> **Passage**

Risks inherent in the child’s experience of Raja Yoga

The cultural features I have outlined above can and do combine in the immature with some of the beliefs and or lifestyle components I previously listed. And whilst on the one had Raja Yoga can have dramatically beneficial effects upon the young practitioner it can unfortunately create or trigger rather poisonous dynamics both psychologically and in a way of living that ends up being highly unsuitable for certain individuals who nevertheless do not have the wherewithal to right themselves.

Problems with trust (either too much or too little), self and body image distortions, isolation, hallucination, narcissm, self loathing, exhaustion, obsession, sexual confusion, sexual guilt, magical thinking, sexual dysfunction, dissociation are all problems which I would contend occur disproportionately in young Raja Yogis and ex-Raja Yogis compared to non-Raja Yogis. Add to that family and/or parental problems either when they join Raja Yoga or when they leave. And damage to school and future career prospects because some idiot has persuaded them that the world is about to end. The replacement of their old family with a new sari clad one and the near total replacement of their burgeoning intelligence and independence of spirit with a desperate adherence to doctrinal conformity.

I do not wish for a minute to suggest that the lives of Raja Yoga children is always as awful as it might sound, but the above are components of that existence enough to be considered integral risks.

> **Given request 1**
The Raja Yoga passage names several problems with the word "sexual" in their names. List all of them.
> **Given request 2**
According to the Raja Yoga passage, what has "some idiot" persuaded young Raja Yogis of?

> **Information shown**
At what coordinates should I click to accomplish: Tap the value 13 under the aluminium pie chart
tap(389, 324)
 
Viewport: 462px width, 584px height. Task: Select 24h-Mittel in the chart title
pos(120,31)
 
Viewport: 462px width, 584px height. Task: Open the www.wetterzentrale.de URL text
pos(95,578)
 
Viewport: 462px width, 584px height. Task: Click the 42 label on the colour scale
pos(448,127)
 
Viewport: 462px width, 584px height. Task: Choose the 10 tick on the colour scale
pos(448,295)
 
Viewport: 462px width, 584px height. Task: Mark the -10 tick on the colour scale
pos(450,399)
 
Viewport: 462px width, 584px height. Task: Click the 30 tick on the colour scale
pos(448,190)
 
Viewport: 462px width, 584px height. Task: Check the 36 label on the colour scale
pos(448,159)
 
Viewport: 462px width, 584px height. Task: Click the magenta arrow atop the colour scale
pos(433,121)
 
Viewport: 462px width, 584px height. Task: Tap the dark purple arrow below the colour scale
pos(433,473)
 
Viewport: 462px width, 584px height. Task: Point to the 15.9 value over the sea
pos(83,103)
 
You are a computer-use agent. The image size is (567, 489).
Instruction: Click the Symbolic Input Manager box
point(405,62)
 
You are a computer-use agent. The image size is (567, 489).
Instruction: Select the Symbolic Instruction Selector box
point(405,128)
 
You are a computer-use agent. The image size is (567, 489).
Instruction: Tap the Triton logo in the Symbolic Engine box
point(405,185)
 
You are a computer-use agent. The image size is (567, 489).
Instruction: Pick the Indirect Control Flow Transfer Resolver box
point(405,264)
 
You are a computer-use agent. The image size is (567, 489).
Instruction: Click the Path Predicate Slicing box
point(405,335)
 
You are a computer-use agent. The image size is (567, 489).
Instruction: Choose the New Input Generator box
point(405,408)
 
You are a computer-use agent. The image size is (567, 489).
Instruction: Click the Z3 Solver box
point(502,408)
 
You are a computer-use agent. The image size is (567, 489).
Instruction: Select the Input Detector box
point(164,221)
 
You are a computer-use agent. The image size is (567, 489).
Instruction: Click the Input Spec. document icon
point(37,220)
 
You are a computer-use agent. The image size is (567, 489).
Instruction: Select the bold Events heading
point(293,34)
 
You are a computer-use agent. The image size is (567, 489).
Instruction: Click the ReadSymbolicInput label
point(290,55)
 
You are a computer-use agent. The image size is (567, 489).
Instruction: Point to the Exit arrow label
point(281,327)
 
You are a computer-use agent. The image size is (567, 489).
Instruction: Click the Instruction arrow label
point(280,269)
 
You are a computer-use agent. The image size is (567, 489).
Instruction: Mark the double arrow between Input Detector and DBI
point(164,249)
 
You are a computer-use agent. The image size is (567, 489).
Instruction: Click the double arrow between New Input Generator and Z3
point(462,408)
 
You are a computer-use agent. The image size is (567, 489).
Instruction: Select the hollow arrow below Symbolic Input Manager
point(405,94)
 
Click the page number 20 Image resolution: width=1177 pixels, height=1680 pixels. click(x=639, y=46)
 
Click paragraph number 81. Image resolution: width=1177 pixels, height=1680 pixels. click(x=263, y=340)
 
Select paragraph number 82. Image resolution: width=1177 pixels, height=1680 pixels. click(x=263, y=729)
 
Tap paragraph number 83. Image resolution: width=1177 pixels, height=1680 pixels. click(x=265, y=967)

> **Complete answer 1**
sexual confusion, sexual guilt, sexual dysfunction

> **Complete answer 2**
That the world is about to end.